O papel de “Pedrão Bá”
De acordo com a decisão judicial e os relatórios policiais citados no acórdão, Weberton Pedro da Silva exercia função estratégica dentro da organização criminosa. Longe de ser um integrante secundário, ele atuava como elo entre o tráfico de drogas e o núcleo financeiro da facção.
Entre as atribuições apontadas pela investigação estão o repasse direto de informações ao líder “Dandão”, a intermediação de valores provenientes de fraudes e estelionatos, a utilização de terceiros para ocultação de recursos ilícitos e a prestação de contas sobre a compra e venda de entorpecentes.

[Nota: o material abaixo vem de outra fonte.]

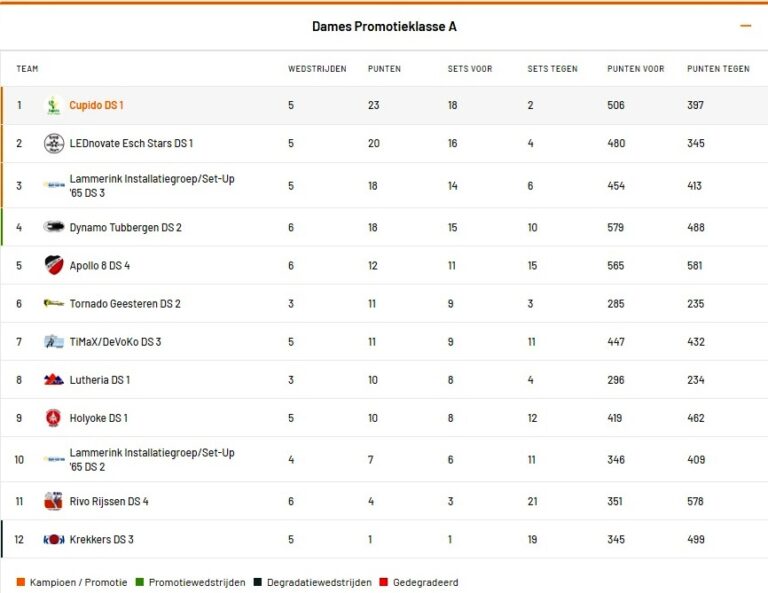
Task: Click the Dynamo Tubbergen DS 2 logo
Action: 54,227
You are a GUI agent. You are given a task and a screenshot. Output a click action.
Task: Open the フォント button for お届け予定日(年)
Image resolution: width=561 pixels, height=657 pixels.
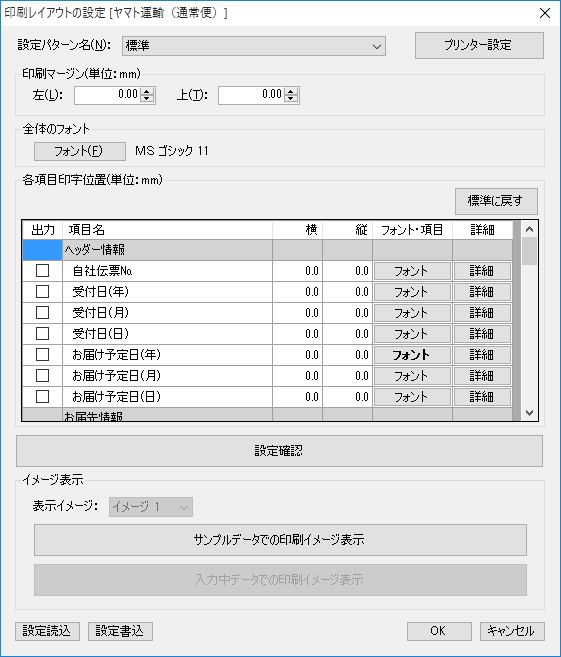pyautogui.click(x=412, y=355)
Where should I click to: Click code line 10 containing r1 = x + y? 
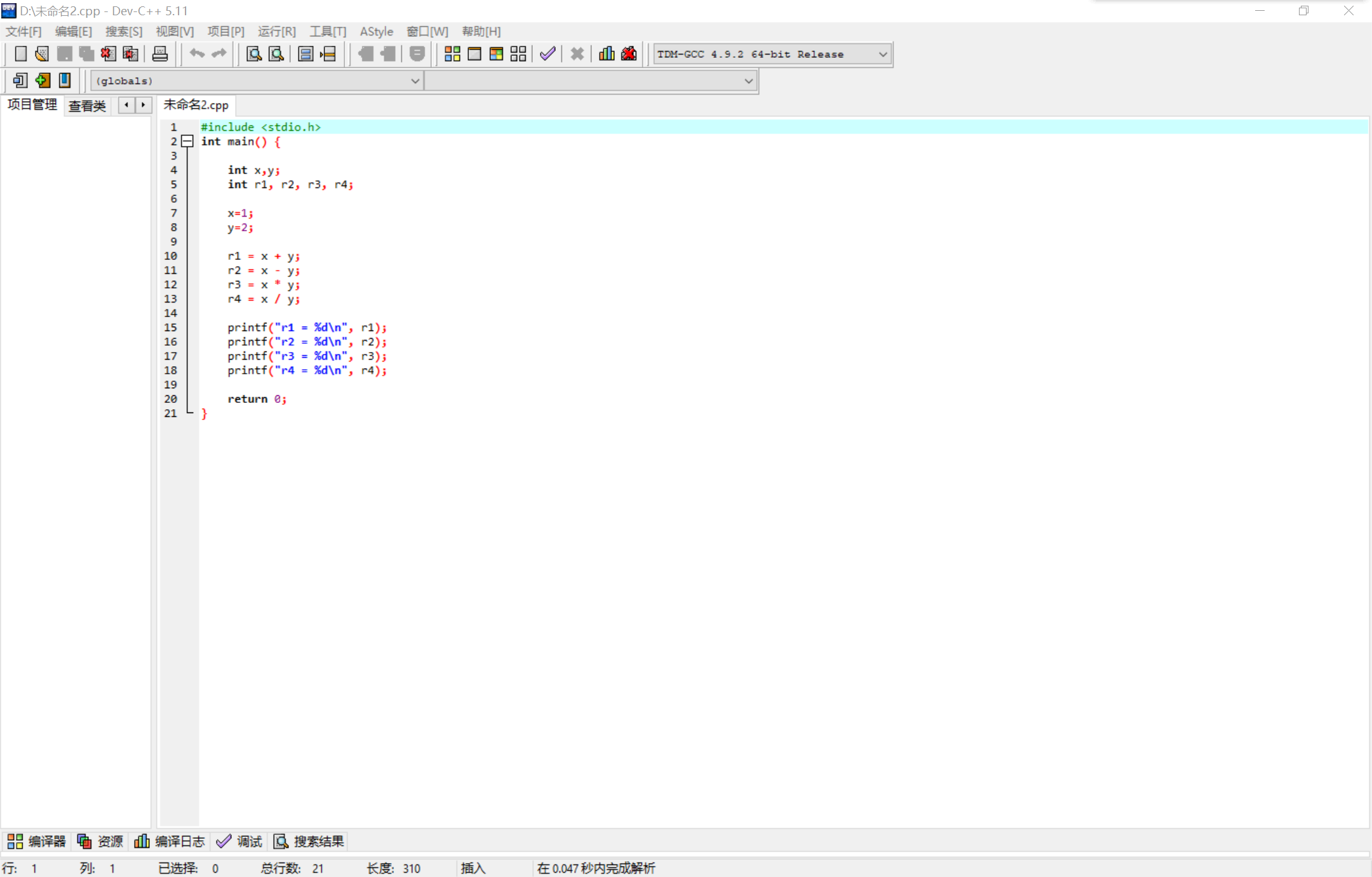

A extração de dados do celular de Sebastião Lauze revelou conversas mantidas com Weberton, datadas de 2 de janeiro de 2023, que reforçam a tese de sua atuação ativa no grupo. Para o Judiciário, “Pedrão Bá” integrava o chamado braço financeiro e logístico do tráfico, sendo peça-chave para a sustentação econômica do Comando Vermelho na capital.
Fundamentação da decisão
Ao negar o habeas corpus, a Câmara Criminal destacou três fundamentos centrais: a necessidade de garantia da ordem pública, a garantia da aplicação da lei penal — já que Weberton possui mandado de prisão pendente e cumpre pena unificada de 16 anos e 6 meses por tráfico de drogas — e a inadequação de medidas cautelares alternativas.
Quanto à alegação de paternidade, o Tribunal reconheceu a existência dos filhos com TEA, mas ressaltou que não houve comprovação de que o acusado seja o único responsável pelos cuidados das crianças, requisito exigido para eventual substituição da prisão preventiva.
Denúncia e andamento do processo
Em setembro de 2025, o GAECO ofereceu denúncia contra Weberton e outros investigados pelos crimes de organização criminosa, associação para o tráfico, exploração de jogos de azar e lavagem de dinheiro majorada. A denúncia foi recebida em 1º de outubro de 2025, e a ação penal tramita na 7ª Vara Criminal de Cuiabá.
Para o TJMT, a manutenção da prisão se justifica porque Weberton “Pedrão Bá” é apontado como operador estratégico do Comando Vermelho, responsável por conectar o tráfico de drogas ao fluxo financeiro proveniente de golpes e apostas ilegais, representando risco concreto à segurança pública caso estivesse em liberdade.